マスコミは連日のように「表現の不自由展・その後」をめぐる騒動について報道しているが、これはトリエンナーレの核となる「国際現代美術展」(ほかにも「映像プログラム」「パフォーミングアーツ」「音楽プログラム」「ラーニング」と盛りだくさん)の出品作家66組のうちの1組という位置づけで、全体から見ればごく一部に過ぎない。にもかかわらず「表現の不自由展・その後」ばかりにスポットが当てられているので、ここではほかのいくつかの作品を紹介し、最後に「表現の不自由展・その後」にも触れたい(ちなみにぼくはプレス内覧会の日に日帰りで行っただけなので、豊田会場は見ていない)。
まず、今回の芸術監督の津田大介氏が設定したテーマは「情の時代」というもの。情報、感情、情けの「情」で、英語では「Taming Y/Our Passion」となっている。津田氏はプレス資料のなかで「われわれは、情によって情を飼いならす(tameする)技(ars)を身につけなければならない。それこそが本来の『アート』ではなかったか」と述べているが、飼いならすどころか、情報によって感情を刺激し、制御不能の情けない結果になったと揶揄されても仕方がない。しかし彼が集めた作品は、リベラルなジャーナリストらしく、開催前から話題になったフェミニズムをはじめ、ネット社会のジレンマや難民問題など社会的メッセージ性の強いものが多く、その点では首尾一貫していた。

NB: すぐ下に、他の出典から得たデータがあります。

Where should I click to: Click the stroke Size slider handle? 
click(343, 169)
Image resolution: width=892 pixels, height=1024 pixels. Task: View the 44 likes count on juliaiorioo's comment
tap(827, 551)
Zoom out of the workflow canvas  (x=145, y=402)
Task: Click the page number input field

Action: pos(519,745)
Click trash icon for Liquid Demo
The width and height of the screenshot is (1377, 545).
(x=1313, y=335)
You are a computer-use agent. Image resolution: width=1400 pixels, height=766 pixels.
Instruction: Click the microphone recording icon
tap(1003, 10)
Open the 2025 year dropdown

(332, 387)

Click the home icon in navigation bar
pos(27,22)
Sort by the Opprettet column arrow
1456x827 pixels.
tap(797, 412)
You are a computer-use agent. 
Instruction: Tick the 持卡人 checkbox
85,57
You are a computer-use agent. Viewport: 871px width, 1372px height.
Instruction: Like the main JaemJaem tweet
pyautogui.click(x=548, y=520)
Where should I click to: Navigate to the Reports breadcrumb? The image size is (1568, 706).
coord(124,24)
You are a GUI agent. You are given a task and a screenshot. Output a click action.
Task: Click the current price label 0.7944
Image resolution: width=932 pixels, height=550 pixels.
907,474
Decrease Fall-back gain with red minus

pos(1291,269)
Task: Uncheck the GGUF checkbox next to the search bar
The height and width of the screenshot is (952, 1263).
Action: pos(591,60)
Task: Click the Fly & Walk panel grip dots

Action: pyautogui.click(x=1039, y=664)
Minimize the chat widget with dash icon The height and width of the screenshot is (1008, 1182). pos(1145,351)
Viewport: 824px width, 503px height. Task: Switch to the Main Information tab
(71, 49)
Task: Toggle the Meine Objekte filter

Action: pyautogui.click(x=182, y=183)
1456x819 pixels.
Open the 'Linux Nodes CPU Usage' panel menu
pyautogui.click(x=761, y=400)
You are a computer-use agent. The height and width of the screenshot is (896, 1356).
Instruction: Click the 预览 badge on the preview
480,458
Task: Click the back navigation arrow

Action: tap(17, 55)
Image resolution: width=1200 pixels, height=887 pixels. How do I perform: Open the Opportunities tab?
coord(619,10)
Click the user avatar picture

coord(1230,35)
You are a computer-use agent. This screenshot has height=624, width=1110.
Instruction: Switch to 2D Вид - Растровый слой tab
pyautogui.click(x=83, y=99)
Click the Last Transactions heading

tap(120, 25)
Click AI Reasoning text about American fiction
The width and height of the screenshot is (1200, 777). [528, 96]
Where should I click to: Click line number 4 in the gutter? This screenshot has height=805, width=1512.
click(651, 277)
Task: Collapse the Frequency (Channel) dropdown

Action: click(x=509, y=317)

たとえば、巨大なスマホのようなモニターを2つ向き合わせて重ねたエキソニモの作品。画面には目をつぶった人の顔がアップで映し出され、まるでキッスしているようだ。ネット社会の人間関係を端的に表している。
フェデックスの箱の上に、ひびだらけのガラスの立方体を乗せたのはワリード・べシュティ。作者がつくったのではなく、国際宅配便が生み出した偶然の「ひび=造形」というわけだ。台湾の袁廣鳴(ユェン・グァンミン)は、台北市の無人の繁華街をドローンで撮影した映像を流している。人がいないのは軍事演習中のため、といわれると台湾の緊迫した現状が浮かび上がる。タニア・ブルゲラの《10150051》はなにもない部屋だが、入るとメントール系の蒸気で涙が出てくる仕掛け。タイトルの数字は当日の難民者数で、毎日数字が変わっていくという。難民に思いを馳せ、涙を流せというわけか。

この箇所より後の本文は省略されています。